How this fits with other research
Ploog (2010) folds this idea into a big review. The review still calls overselectivity common in autism and urges behavior tactics like many-examples training.
Gomes‐Ng et al. (2023) push further. They weaken the top picture with brief extinction. Only highly overselective adults then notice the ignored pictures, matching the 1984 claim that hierarchy rank sets who shifts.
Crane et al. (2010) add a twist: reward a brand-new response in the presence of the ruling picture. This trick lifts the once-ignored pictures, but again only when the first gap between ruler and rest was wide.

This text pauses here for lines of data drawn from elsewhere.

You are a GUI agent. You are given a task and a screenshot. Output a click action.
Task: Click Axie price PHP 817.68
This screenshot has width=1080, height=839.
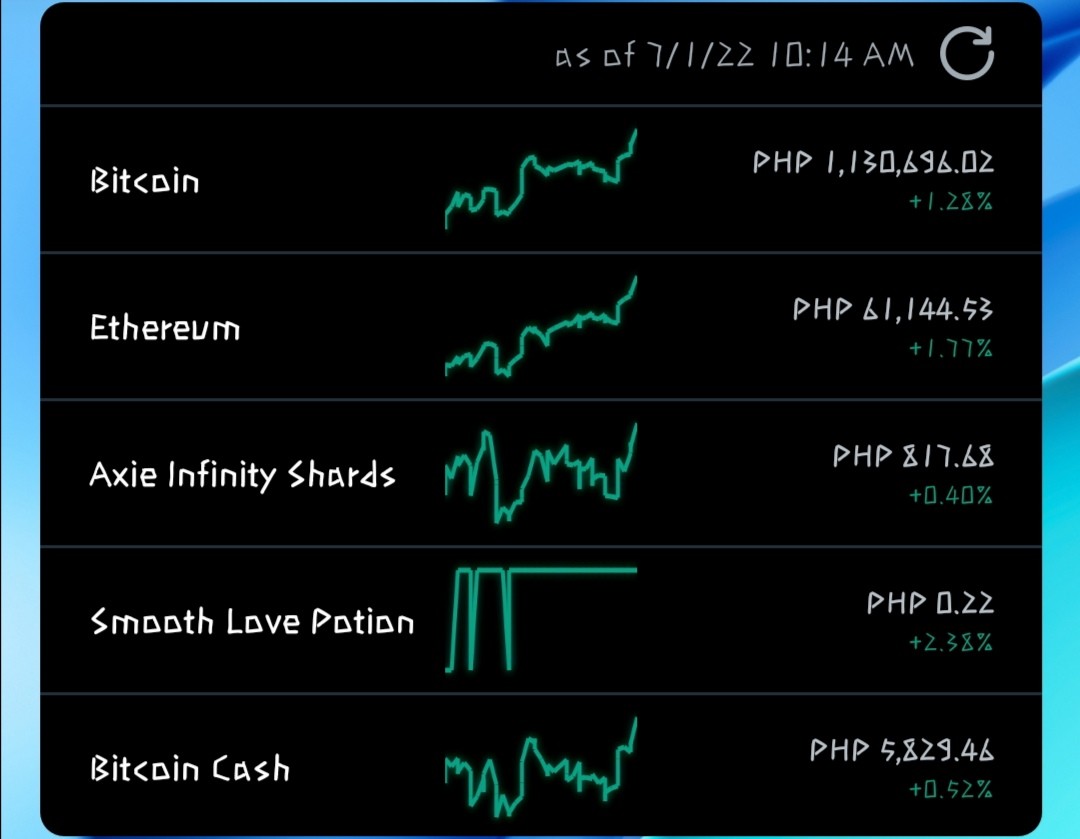click(913, 456)
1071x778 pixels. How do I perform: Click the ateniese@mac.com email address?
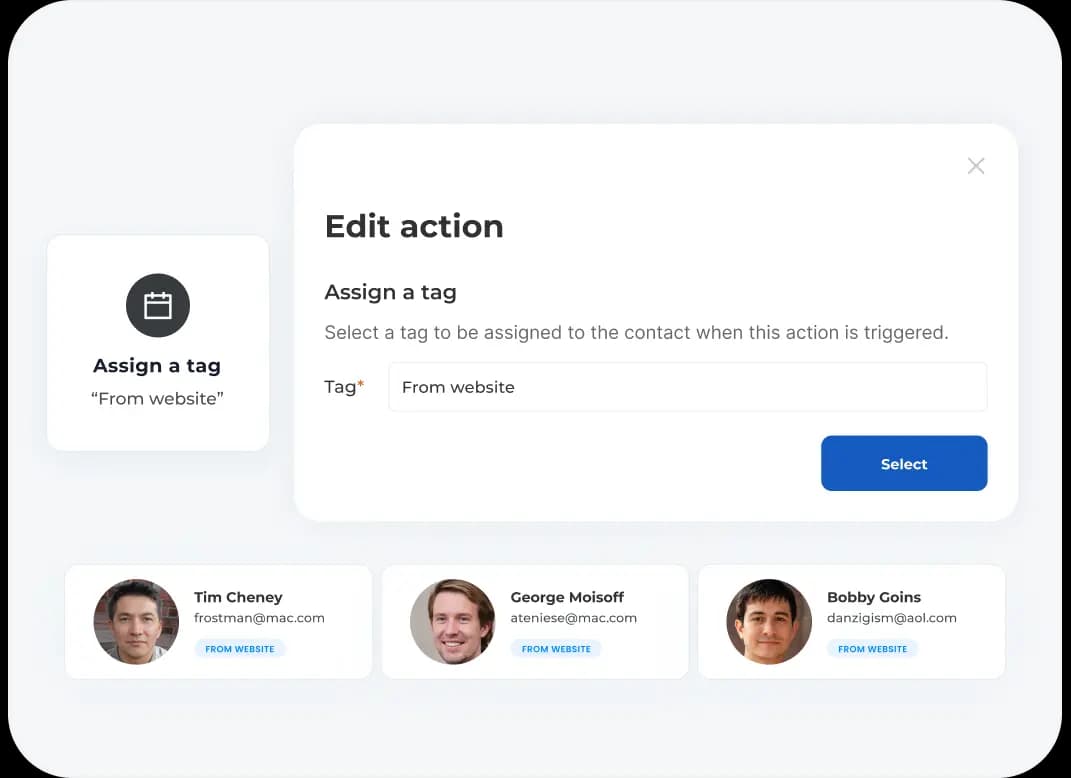coord(573,618)
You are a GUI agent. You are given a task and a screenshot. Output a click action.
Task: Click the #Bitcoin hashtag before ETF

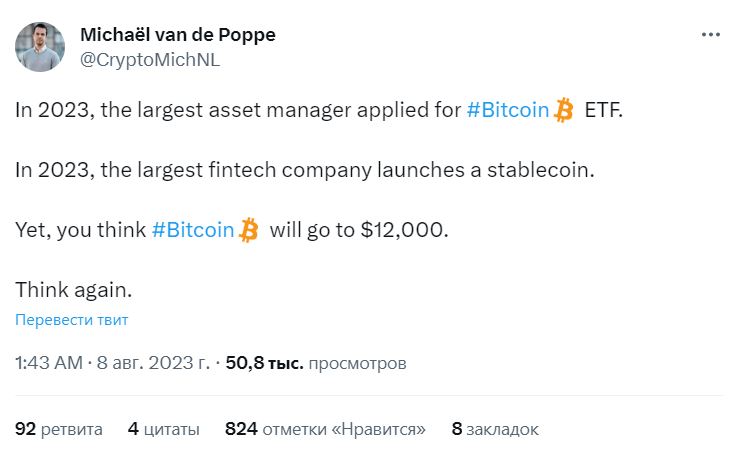click(508, 111)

McAleer et al. (2011) show the order can be taught. Adults trained with nine-part pictures later ignore more parts than adults trained with simple pairs, proving the hierarchy is learned, not fixed.
Why it matters
Stop assuming a child who picks only one picture is broken. Probe every picture in your array to find the full chain of command. Then use that chain: if control is wide, teach with many examples; if control is narrow, weaken the boss cue with extinction or prompt looking at the rest. Map first, intervene second.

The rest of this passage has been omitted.